# not responding to come command outdoors



## brankulo (Jan 5, 2010)

we started to click training our V. the very first command suggested is come command. we followed steps and she seems to get the idea. listens and would come 90% of times called. that is inside. as soon as outside she wouldnt respond to the command. maybe 1 o9ut of 10 times. we take her off leash to the soccer field or just heve her around the house off leash when we hang outside too. she mostli stays close to us but i would feel much more comfortable if i knew that she comes when called. she is just sooo excited and distracted she wouldnt respond. any tips? thanks


----------



## DixiesMom (Feb 5, 2009)

Rule #1--NEVER call you dog then punish them--short memory dog will think they are being punished for coming to you.

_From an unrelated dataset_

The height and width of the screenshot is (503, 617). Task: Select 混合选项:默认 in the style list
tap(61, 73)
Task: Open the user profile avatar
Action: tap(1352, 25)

Rule #2--Make coming when called the best thing that has happened all day for your dog. If Max comes to you from ANY distance when called, when he gets to you THROW A PARTY!! 

Patience and repetition!!!!


----------



## brankulo (Jan 5, 2010)

Thanks, thats exactly what we do. i mean we give her a treats, pets, cheers, all that stuff. than she sees something and stops listening. wouldnt even turn her head our direction, when we call her name.


----------



## grahama (May 4, 2009)

Hi,

have to agree with DM. Keep plugging away with it and lots and lots of praise, but at the right time, ie when she comes and sits with you. Also when she comes to you put her lead on and walk with her for a minute and then let her off again. This lets her know that the lead doesn't mean the end of fun and she may be easier to come back if the lead doesn't mean home !!!

I am whistle training Peanut at the moment and she knows what it means but doesn't come back every time. Infact at the start of an off lead walk I don't even bother trying to get her back for at least 10 mins cos she is too distracted. Let her sniff for a bit then try, don't set her up to fail straight off wait a bit.

Goog luck,

Graham


----------



## Vlicked (Jun 19, 2008)

Also, don't forget that dogs "learn" by association. So, if you train them to "sit" in the living room, you also have to teach them how to "sit" in the bedroom, etc. ..for example. So, she may be getting it very well in your home, but add the distraction of being outside with a completely different environment, and you kind of have to refresh their memory.

So, you might want to consider keeping her on the lead, like you might have done at home, with short distances and build up to longer distances (you can buy pretty long leads!). The other thing that we did was the "red rover" game. My husband stood at one place and I at the other and we called him back and forth and made it a big party giving him lots of treats when he came (as PP suggested) and then we started to increase the distance between us.

I think it's normal for a V pup to be distracted! Well, a V at any age really! It just takes practice and making sure your're getting her used to all sorts of environments!


----------



## Crazy Kian (Aug 10, 2009)

Vlicked said:


> Also, don't forget that dogs "learn" by association. So, if you train them to "sit" in the living room, you also have to teach them how to "sit" in the bedroom, etc. ..for example. So, she may be getting it very well in your home, but add the distraction of being outside with a completely different environment, and you kind of have to refresh their memory.


That is great advice that I had never thought of. Now it starts to make sense.


----------



## Mercutio (Jan 18, 2010)

Chicken necks were the key for Merc and I, improved his recalls at the park by an amazing amount in 2 days. It astonished the other dog owners when he started bolting towards me at full speed as soon as i called instead of continuing to harass their dogs  You might just need to find a special reward that he only gets for recalls.

He is still not brilliant at coming when particular distractions are around but we're working on it.

Also a trainer told me some of my body language was off-putting for a dog. Like when he started to come over I'd bend forward to pat / catch him and he immediately curved away. If I stay upright and move away a couple of steps as he starts looking at me it seems to work much better.


----------



## Vlicked (Jun 19, 2008)

Mercutio said:


> Also a trainer told me some of my body language was off-putting for a dog. Like when he started to come over I'd bend forward to pat / catch him and he immediately curved away. If I stay upright and move away a couple of steps as he starts looking at me it seems to work much better.


this is a very good point. You're more likely to get a dog to come to you if you actually turn your body the other way and act as if you're running away from them as opposed to leaning in towards them. 

Reminds me of a good book about body language and dog handling called The Other End of the Leash. Can't remeber the author.


----------



## barrel browner (Jul 30, 2009)

Exactly what our trainer told us

1# you've got to be the most interesting thing around!! harder than it sounds

2# never punish them returning- however long it takes them!! you can curse them as long as you keep smilling and do it in a soft voice. ha ha

3# use a high reward for returning - hot dog, liver cake salami.

4# never run to them always away.

5# use only one toy that thay have only off lead!!! makes it more rewarding to play with.

These are great boundries but don't 100% work all the time as attitude takes over sometimes 
BB


----------